His friend Thomas Maram (28) who lives down the street with his wife Rose and two small children George and Phillip is an ex-serviceman from the Assam Rifles who opted for voluntary discharge before trying his hand at a series of jobs, including a stint at a detective agency in Hyderabad. Now the captain at the swanky K2 Korean restaurant in Plaza Mall, Thomas gives you a glimpse of how tough life is in the insurgency-ridden state when he talks about the frequent blockades there. “Petrol costs Rs 140 per litre and a single gas cylinder costs Rs 1000,” he says.

And though his father was with the BSF, the family had its share of troubles. Back in 1996, when he was still a boy and the family had settled in Churachandpur, a young soldier form the Paite tribe, who was going home on leave, was murdered by some Marams. The family soon heard that plans were afoot to carry out retaliatory killings and realised that since they were Maram and also happened to live where the crime had occurred they would be definite targets.

“My Bengali brother-in-law has a sharp brain and he immediately bundled us all into a jeep and drove us out of there. We left our property and belongings behind and started afresh in Senapati, which is where the Maram tribe is from originally,” he says adding that there are about 20 Marams living in Gurgaon today.

While violent ethnic strife isn’t a feature of life in the millennium city, both Kevin and Thomas have experienced discrimination. “The people here don’t know that we are Manipuris. They think we are Nepali and since we look similar, they look down upon us,” says Kevin who adds that north eastern girls bear the brunt as they are mistaken for women from Nepal who have been coerced into the flesh trade.

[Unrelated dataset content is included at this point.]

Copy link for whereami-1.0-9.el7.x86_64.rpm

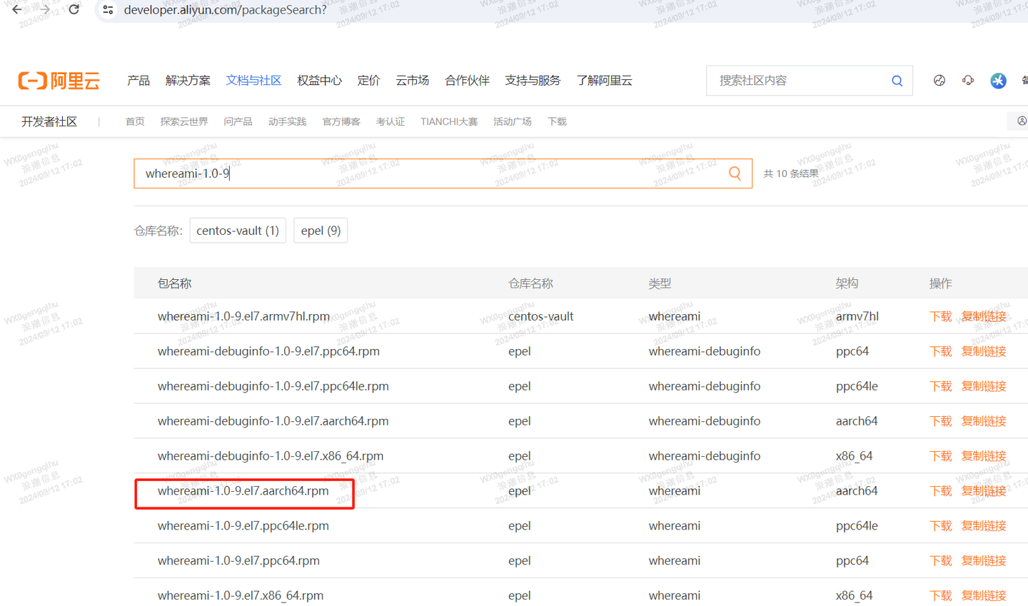984,595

“Our girls also dress fashionably. It’s part of our culture. Nobody notices it at home but here everyone looks,” says Thomas who recounts how he had to intervene to protect a Manipuri girl who was being sexually harassed by her landlord. “The man had a daughter who was the same age but still he kept troubling her. He even said he wouldn’t charge her rent if she gave in!” says Thomas. The exasperated girl finally moved out.

24-year-old Leena Ching Suan Vung, who works at a toy store, prefers not to notice the negatives. “We have to live. It is difficult here but it is also nice,” says the soft-spoken Kuki girl from Churachandpur who perks up when she talks about attending services at the Free Church in Jantar Mantar and prayer meetings held every Tuesday by the Gurgaon Prayer Cell. “Each tribe speaks a different dialect. The pastor might deliver the message in Simte or Zhou but we all understand it and each other too,” she says.

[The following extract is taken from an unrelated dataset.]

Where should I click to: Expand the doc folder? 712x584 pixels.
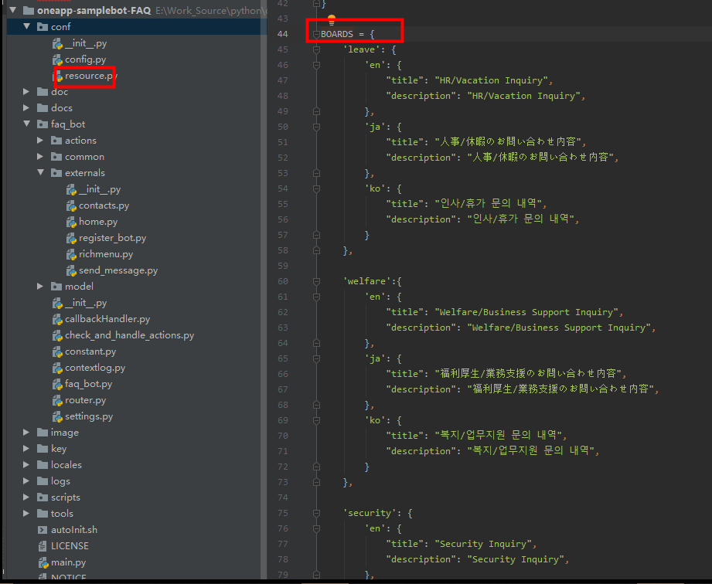[x=26, y=91]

Far from home and living amidst an alien culture, it would seem the Manipuris of Gurgaon prefer to forget the tribal differences that have made life insufferable in their native state.

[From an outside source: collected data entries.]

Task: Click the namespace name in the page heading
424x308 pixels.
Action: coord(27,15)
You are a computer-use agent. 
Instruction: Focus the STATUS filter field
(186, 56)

“Actually, all the north easterners try to stick together here. Recently, when a young Naga man died in Sikandarpur, people from all over the NCR came to give their condolences to his family and left money for his wife and child,” says Kevin. And with the relaxation of the old taboos and more interaction with each other, there are more mixed marriages happening too.

Kevin, Thomas and Leena speak with affection of their homes in Churachandpur and Senapati and of their close bonds with fellow tribesmen but all of them seem to believe that their future lies in this city of gleaming towers that now attracts people from every state in the Indian union and beyond.